Acordar já cansado. Sentir o corpo pesado, mas ainda assim cumprir o treino do dia. Repetir a dose no dia seguinte. E no outro. Até que pequenas gripes começam a aparecer, o rendimento cai e o cansaço deixa de ser apenas muscular. Em uma cultura que celebra o “no pain, no gain”, a pergunta é incômoda: treinar demais pode fazer mal?
O debate ganha relevância em um cenário paradoxal. Dados divulgados pela Organização Mundial da Saúde indicam que cerca de 31% dos adultos no mundo — aproximadamente 1,8 bilhão de pessoas — não atingem os níveis mínimos recomendados de atividade física. Enquanto uma parte da população ainda luta contra o sedentarismo, outra mergulha em rotinas intensas impulsionadas por desafios virais e treinos prontos nas redes sociais — muitas vezes sem orientação ou planejamento adequado.
Para o profissional de Educação Física, Luiz Ramon Abdon, o problema não está na intensidade, mas no desequilíbrio.
“Treinar forte não é o problema. O problema é treinar forte o tempo todo. O corpo precisa de estímulo, mas também precisa de recuperação. É no descanso que ocorre a adaptação”, afirma.
Segundo ele, quando o volume de treino — número de séries, repetições e frequência semanal — ultrapassa a capacidade de recuperação do organismo, o corpo pode entrar em estado de estresse prolongado.
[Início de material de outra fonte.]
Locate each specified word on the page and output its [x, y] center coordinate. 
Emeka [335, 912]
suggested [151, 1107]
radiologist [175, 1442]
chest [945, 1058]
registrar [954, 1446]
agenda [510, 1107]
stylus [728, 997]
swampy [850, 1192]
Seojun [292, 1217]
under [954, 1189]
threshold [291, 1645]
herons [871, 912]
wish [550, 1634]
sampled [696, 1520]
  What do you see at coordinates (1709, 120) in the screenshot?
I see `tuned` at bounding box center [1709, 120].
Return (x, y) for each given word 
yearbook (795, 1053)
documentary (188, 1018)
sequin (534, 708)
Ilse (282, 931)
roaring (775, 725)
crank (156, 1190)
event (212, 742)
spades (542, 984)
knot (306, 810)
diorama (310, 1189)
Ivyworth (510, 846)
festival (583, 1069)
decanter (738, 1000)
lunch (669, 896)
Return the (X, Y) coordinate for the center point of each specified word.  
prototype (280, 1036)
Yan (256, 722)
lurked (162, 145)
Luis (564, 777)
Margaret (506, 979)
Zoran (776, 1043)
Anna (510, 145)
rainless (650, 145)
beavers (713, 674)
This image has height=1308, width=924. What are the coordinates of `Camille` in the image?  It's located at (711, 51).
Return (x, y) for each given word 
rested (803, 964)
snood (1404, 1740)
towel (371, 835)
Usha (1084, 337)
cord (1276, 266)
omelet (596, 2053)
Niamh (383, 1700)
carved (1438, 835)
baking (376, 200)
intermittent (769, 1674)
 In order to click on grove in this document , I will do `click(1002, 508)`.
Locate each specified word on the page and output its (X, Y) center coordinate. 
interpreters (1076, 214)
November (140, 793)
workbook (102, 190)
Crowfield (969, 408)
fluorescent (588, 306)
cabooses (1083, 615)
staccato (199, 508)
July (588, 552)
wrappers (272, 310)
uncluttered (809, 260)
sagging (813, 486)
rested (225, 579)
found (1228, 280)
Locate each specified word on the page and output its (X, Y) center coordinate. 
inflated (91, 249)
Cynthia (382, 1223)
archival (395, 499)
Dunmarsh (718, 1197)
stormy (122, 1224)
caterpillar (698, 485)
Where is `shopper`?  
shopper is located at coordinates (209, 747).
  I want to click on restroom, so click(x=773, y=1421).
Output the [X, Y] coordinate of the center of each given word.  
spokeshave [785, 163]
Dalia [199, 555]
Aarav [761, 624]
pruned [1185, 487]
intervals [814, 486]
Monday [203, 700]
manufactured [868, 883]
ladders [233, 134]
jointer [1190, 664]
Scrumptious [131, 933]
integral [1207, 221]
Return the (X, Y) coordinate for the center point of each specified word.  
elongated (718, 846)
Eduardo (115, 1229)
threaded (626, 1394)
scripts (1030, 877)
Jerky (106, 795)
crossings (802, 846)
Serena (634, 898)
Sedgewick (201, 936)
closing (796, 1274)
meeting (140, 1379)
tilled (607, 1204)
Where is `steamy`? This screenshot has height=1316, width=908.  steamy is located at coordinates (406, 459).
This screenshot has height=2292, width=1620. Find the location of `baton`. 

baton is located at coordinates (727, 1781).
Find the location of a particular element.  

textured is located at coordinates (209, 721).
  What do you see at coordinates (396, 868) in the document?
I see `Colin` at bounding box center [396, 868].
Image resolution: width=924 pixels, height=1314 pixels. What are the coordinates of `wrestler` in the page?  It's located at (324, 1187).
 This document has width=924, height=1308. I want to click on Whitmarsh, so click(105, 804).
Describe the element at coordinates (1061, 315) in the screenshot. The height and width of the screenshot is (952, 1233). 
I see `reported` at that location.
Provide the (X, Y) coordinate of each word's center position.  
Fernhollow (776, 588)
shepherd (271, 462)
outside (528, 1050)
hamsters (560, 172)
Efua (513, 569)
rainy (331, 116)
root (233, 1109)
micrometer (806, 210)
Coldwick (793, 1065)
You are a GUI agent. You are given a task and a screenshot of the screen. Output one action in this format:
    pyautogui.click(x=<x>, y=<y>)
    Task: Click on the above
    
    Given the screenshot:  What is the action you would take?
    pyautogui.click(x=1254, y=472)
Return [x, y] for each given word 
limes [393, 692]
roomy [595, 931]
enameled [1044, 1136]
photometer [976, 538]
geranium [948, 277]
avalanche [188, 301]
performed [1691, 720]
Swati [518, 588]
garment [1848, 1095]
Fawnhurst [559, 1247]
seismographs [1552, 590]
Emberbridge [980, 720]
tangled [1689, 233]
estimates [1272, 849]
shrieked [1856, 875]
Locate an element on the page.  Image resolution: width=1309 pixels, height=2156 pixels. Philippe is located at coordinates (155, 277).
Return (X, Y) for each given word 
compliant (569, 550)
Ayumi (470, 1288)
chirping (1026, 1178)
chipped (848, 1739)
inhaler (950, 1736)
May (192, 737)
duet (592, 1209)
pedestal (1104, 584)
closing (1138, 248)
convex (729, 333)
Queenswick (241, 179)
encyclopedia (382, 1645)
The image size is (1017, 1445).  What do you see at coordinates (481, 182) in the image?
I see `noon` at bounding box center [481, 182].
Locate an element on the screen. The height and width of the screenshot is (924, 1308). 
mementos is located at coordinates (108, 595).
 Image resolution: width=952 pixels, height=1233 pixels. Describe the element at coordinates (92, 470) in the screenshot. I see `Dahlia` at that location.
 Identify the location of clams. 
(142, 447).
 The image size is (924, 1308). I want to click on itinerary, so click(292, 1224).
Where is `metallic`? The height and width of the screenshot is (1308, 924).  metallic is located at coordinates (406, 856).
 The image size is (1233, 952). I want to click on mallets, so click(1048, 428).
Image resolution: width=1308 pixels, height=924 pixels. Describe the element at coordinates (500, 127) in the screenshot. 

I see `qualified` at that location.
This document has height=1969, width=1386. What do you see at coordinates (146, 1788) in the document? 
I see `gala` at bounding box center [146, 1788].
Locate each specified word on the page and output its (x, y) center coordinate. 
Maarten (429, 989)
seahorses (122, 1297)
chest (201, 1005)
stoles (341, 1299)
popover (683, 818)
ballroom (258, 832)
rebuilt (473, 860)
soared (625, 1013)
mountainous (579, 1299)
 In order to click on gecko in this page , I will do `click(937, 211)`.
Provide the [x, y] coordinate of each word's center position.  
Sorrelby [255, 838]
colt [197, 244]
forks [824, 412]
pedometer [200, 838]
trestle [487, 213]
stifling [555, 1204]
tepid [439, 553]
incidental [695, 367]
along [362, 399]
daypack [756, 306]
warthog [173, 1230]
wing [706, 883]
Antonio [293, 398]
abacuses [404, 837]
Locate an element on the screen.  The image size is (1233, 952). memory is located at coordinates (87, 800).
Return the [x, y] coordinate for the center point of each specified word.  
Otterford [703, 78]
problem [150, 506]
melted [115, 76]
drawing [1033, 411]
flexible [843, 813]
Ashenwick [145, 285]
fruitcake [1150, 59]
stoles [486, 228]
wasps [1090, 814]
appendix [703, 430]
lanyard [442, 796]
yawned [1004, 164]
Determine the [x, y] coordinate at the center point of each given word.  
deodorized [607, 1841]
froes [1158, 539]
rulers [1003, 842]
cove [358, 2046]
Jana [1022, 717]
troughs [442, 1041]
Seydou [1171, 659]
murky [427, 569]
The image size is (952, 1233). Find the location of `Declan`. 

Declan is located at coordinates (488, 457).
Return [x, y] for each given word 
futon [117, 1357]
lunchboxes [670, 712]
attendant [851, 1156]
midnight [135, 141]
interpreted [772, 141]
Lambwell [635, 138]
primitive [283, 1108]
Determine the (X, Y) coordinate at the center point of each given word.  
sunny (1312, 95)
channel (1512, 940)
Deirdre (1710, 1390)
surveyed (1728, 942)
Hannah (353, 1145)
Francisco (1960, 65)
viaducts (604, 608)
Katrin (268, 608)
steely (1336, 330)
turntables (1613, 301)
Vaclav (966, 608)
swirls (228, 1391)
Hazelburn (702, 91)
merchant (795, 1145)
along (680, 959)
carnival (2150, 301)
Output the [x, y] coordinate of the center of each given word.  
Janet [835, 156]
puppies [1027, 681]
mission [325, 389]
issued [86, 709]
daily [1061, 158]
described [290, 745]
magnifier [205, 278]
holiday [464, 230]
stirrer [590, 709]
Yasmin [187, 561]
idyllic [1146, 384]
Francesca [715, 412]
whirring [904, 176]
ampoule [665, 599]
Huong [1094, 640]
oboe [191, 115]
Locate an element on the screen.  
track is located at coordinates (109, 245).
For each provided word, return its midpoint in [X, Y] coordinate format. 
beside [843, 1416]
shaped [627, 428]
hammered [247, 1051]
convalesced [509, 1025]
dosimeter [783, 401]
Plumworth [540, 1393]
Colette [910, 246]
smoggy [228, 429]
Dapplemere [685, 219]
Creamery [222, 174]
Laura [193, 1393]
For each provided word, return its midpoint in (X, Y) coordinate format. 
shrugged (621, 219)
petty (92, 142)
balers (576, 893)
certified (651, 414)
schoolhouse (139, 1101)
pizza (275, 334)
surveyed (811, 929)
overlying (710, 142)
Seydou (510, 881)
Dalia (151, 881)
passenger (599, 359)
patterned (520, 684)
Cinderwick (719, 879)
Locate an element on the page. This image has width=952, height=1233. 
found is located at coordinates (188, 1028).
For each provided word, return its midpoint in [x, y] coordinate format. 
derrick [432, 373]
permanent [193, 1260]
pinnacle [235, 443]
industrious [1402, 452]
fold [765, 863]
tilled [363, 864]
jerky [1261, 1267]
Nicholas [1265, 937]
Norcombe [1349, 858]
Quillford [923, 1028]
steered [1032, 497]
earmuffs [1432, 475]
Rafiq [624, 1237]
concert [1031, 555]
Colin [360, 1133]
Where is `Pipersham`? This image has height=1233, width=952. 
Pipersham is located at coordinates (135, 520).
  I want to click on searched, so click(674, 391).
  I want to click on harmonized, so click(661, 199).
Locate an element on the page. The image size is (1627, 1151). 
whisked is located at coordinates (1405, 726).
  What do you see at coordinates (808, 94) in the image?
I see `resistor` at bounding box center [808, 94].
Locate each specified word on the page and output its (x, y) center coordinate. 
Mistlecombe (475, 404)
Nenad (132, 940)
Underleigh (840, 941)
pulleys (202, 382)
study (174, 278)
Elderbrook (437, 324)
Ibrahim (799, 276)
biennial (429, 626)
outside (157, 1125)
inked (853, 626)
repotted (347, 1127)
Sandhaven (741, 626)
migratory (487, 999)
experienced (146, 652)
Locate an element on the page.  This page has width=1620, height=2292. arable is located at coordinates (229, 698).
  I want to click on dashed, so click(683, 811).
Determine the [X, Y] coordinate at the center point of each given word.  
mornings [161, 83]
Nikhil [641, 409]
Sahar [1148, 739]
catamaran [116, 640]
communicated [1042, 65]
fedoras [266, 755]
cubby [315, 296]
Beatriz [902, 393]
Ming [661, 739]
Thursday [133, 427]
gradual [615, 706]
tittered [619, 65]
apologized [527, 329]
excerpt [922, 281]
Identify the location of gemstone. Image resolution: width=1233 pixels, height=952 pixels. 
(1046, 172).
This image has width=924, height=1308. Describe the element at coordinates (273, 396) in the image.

Nessa condição, há aumento sustentado de hormônios como o cortisol, maior desgaste sistêmico e possível queda temporária na eficiência do sistema imunológico.
A literatura científica descreve esse fenômeno por meio da chamada “curva em J” da imunidade: pessoas sedentárias tendem a apresentar maior risco de doenças; indivíduos que praticam atividade física moderada e regular fortalecem suas defesas; já o excesso crônico, sem recuperação adequada, pode aumentar a suscetibilidade a infecções, especialmente respiratórias.
Na internet, porém, o que viraliza é o extremo. Protocolos de alta intensidade, muitas vezes elaborados para atletas avançados, tornam-se tendência e passam a ser reproduzidos por iniciantes. A lógica do “quanto mais, melhor” ignora variáveis fundamentais como sono, alimentação, rotina de trabalho e nível de estresse.
“O acesso facilitado à informação é positivo, mas também cria a ilusão de que existe um treino universal. Não existe. Cada organismo responde de uma forma, e o planejamento precisa respeitar essa individualidade”, explica Abdon.
É nesse ponto que entra a periodização — organização estratégica das fases de treino ao longo do tempo, com variações de volume e intensidade para permitir evolução sem sobrecarga contínua. Embora pareça um conceito restrito ao esporte de alto rendimento, trata-se de uma ferramenta essencial para qualquer pessoa que busca saúde e longevidade.
Treinos bem estruturados estão associados à melhora do controle metabólico, redução do risco cardiovascular, preservação da massa muscular e manutenção da autonomia funcional ao longo dos anos. A diferença está na dose.
Em um país que ainda enfrenta altos índices de inatividade física, o desafio não é apenas fazer as pessoas se movimentarem — mas ensinar que saúde não se constrói no limite permanente. Mais do que acumular séries ou replicar treinos virais, o caminho sustentável é aquele que equilibra estímulo e recuperação. No longo prazo, é a estratégia — e não o excesso — que protege a imunidade, sustenta o desempenho e garante qualidade de vida.